SUPPLIED ENTRIES START
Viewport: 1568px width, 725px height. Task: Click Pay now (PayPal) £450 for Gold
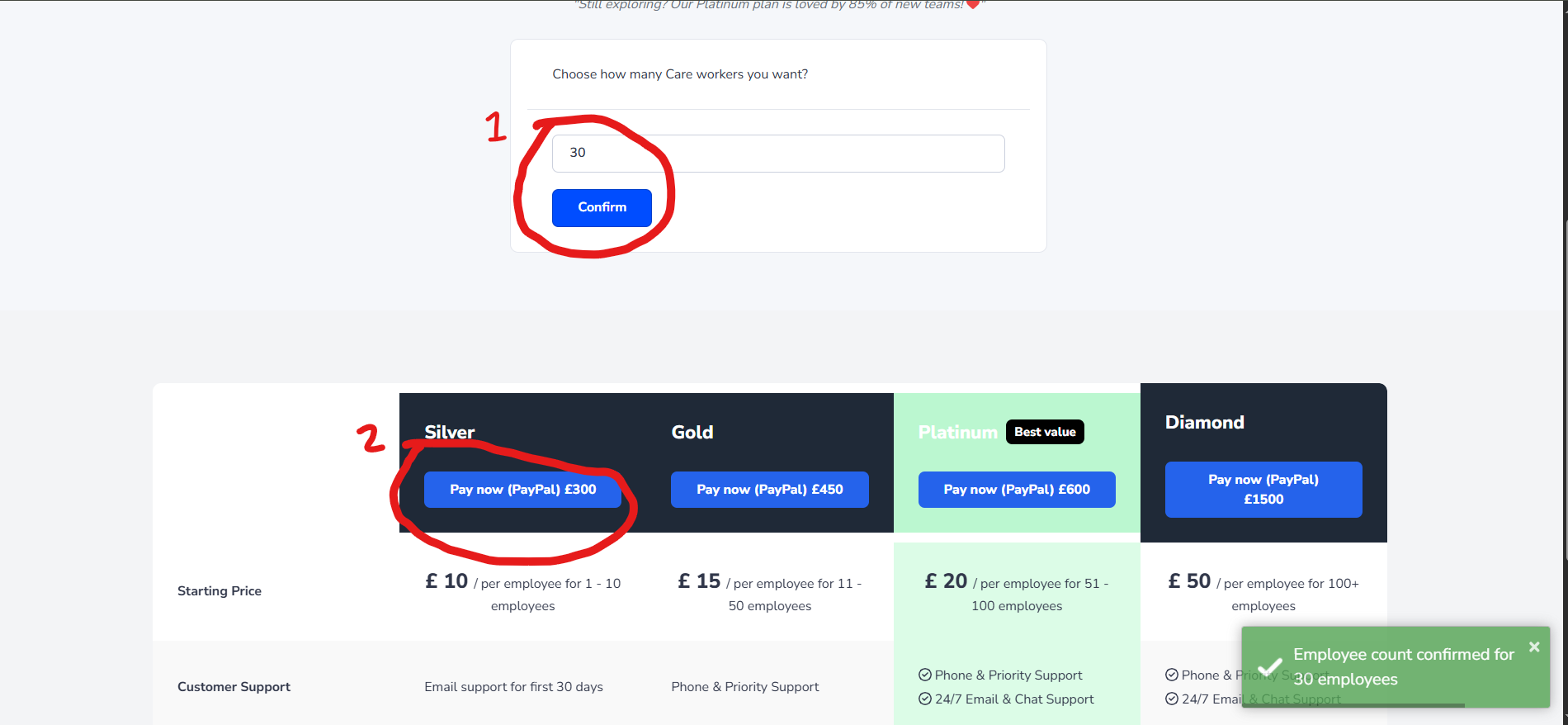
SUPPLIED ENTRIES END
SUPPLIED ENTRIES START
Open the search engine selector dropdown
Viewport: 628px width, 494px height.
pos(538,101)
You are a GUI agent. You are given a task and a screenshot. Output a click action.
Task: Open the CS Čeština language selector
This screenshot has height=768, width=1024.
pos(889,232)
SUPPLIED ENTRIES END
■ **WHAT IS NEEDED**
For the word "Open", return every line of the records that holds it.

■ **RESULT**
Open the search engine selector dropdown
Task: Open the CS Čeština language selector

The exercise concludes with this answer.